The software also lets you adjust all the settings on your watch including your weight, height, age, gender and distance units for more accurate readings. You can also customize the face data, laps and intervals as I mentioned previously.
Once you are done pulling the data off, you can upload it to your Nike+ account and track how you are doing against the rest of the community, your friends, your gender, your age group etc. Nike lays it out in numbers, charts and graphs and you can even create a little profile and upload a picture of yourself to make it more fun.
Nike+ SportWatch GPS Specifications:
- One size wrist-based band (1.5 x 10.1 x .6 inches)
- Memory: stores 8 hours of runs
- Battery life: 8 hrs
- Sensors: 3 axis accelerometer
- Backlit LCD with invert ability
- Optional heart rate monitor
- 2.4 GHz wireless receiver
- Water and sweat resistant (up to 5 ATM)
- Nike+ Connect software (Windows and Mac OS)
- Shoe Pod, USB charging cable included
I really enjoy using the Nike+ SportWatch GPS. I like the style, the large face, the tracking options and the support software. And the best part? It’s priced at $169, which is considerably less than some of its GPS sport watch competitors.

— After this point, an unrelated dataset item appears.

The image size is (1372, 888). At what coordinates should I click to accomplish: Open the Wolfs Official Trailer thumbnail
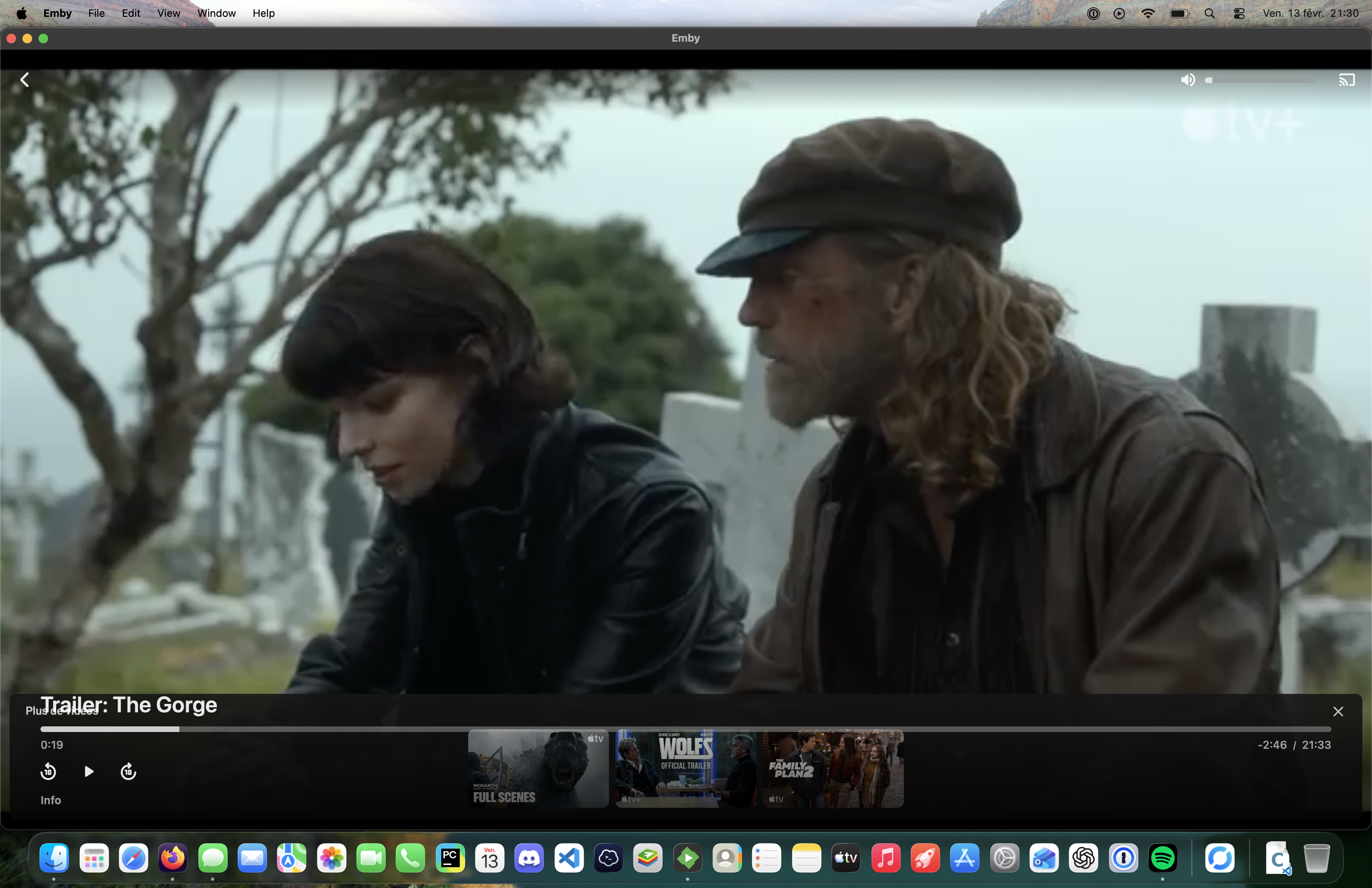click(x=686, y=769)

I did have some issues with the satellite linking but managed to correct that by docking the watch before each use. And the Nike+ SportWatch GPS is lacking some features of the more expensive Garmin watches like being able to have more control over interval running.
But for a runner who is looking for the basics with great support software at a relatively low cost, the Nike+ SportWatch GPS is definitely a great option.
Pricing and Availability
The Nike+ SportWatch GPS powered by TomTom is available now through Nike and authorized vendors for the suggested retail price of $169. Don’t need a Nike Shoe Pod Sensor? Get the Nike+ SportWatch GPS for $149 without the Nike+ Sensor.
The Nike+ SportWatch GPS is covered by a 1-year limited warranty.